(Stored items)
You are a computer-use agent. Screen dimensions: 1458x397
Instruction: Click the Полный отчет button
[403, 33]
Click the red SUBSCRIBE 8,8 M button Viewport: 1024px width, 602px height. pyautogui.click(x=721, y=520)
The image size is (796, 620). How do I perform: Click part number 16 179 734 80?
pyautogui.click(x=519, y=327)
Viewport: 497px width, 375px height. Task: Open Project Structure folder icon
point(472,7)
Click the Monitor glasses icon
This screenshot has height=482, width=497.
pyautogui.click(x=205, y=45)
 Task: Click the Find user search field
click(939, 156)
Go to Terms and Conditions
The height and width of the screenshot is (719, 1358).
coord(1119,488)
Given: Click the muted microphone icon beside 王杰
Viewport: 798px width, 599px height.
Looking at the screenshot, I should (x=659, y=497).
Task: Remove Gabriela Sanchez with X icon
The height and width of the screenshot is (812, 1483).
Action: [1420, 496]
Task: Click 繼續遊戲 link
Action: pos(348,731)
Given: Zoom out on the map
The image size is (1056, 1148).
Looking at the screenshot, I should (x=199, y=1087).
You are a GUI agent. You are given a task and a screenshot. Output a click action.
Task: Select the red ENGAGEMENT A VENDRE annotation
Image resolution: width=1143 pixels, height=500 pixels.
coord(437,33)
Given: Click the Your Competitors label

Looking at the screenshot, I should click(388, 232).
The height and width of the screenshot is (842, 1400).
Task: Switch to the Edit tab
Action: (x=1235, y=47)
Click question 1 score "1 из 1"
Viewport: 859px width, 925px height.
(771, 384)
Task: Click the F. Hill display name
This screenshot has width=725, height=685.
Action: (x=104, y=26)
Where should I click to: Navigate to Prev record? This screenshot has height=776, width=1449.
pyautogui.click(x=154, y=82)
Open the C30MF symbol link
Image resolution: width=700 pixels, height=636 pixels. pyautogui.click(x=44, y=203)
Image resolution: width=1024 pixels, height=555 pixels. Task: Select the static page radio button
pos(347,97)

**PROBLEM DESCRIPTION:** Each record should come back exactly as written.

**SOLUTION:**
You are a computer-use agent. Screen dimensions: 1458x397
Instruction: Click the Полный отчет button
[403, 33]
Click the red SUBSCRIBE 8,8 M button Viewport: 1024px width, 602px height. pyautogui.click(x=721, y=520)
The image size is (796, 620). How do I perform: Click part number 16 179 734 80?
pyautogui.click(x=519, y=327)
Viewport: 497px width, 375px height. Task: Open Project Structure folder icon
point(472,7)
Click the Monitor glasses icon
This screenshot has height=482, width=497.
pyautogui.click(x=205, y=45)
 Task: Click the Find user search field
click(939, 156)
Go to Terms and Conditions
The height and width of the screenshot is (719, 1358).
coord(1119,488)
Given: Click the muted microphone icon beside 王杰
Viewport: 798px width, 599px height.
Looking at the screenshot, I should (x=659, y=497).
Task: Remove Gabriela Sanchez with X icon
The height and width of the screenshot is (812, 1483).
Action: [1420, 496]
Task: Click 繼續遊戲 link
Action: pos(348,731)
Given: Zoom out on the map
The image size is (1056, 1148).
Looking at the screenshot, I should (x=199, y=1087).
You are a GUI agent. You are given a task and a screenshot. Output a click action.
Task: Select the red ENGAGEMENT A VENDRE annotation
Image resolution: width=1143 pixels, height=500 pixels.
coord(437,33)
Given: Click the Your Competitors label

Looking at the screenshot, I should click(388, 232).
The height and width of the screenshot is (842, 1400).
Task: Switch to the Edit tab
Action: (x=1235, y=47)
Click question 1 score "1 из 1"
Viewport: 859px width, 925px height.
(771, 384)
Task: Click the F. Hill display name
This screenshot has width=725, height=685.
Action: (x=104, y=26)
Where should I click to: Navigate to Prev record? This screenshot has height=776, width=1449.
pyautogui.click(x=154, y=82)
Open the C30MF symbol link
Image resolution: width=700 pixels, height=636 pixels. pyautogui.click(x=44, y=203)
Image resolution: width=1024 pixels, height=555 pixels. Task: Select the static page radio button
pos(347,97)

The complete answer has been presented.